Passage to read.
───

Since the release of the vSphere CSI driver in vSphere 6.7U3, I have had a number of requests about how we plan to migrate applications between Kubernetes clusters that are using the original in-tree vSphere Cloud Provider (VCP) and Kubernetes clusters that are built with the new vSphere CSI driver. All I can say at this point in time is that we are looking at ways to seamlessly achieve this at some point in the future, and that the Kubernetes community has a migration design in the works to move from in-tree providers to the new CSI driver as well.
However, I had also seen some demonstrations from the Velero team on how to use Velero for application mobility. I wanted to see if Velero could also provide us with an interim solution to move applications with persistent storage between a K8s cluster running on vSphere using the in-tree VCP and a native K8s cluster that uses the vSphere CSI driver.
Note that this method requires downtime to move the application between clusters, so the application will be offline for part of this exercise.
It should also be noted the Cassandra application that I used for demonstration purposes was idle at the time of backup (no active I/O), so that should also be taken into account.
tl;dr Yes – we can use Velero for such a scenario, in the understanding that (a) you will need resources to setup the new CSI cluster and (b) there is no seamless migration, and that the application will need to be shutdown on the VCP cluster and restarted on the CSI cluster. Here are the detailed steps.

───

Prompt. According to the passage on moving applications between VCP and CSI clusters with Velero, in which vSphere release did the vSphere CSI driver arrive?

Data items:
───

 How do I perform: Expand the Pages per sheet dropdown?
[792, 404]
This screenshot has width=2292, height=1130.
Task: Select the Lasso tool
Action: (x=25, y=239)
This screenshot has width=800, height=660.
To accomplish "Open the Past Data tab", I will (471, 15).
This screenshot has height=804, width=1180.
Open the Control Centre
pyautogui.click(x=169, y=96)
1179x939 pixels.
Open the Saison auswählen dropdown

───

Complete response. vSphere 6.7U3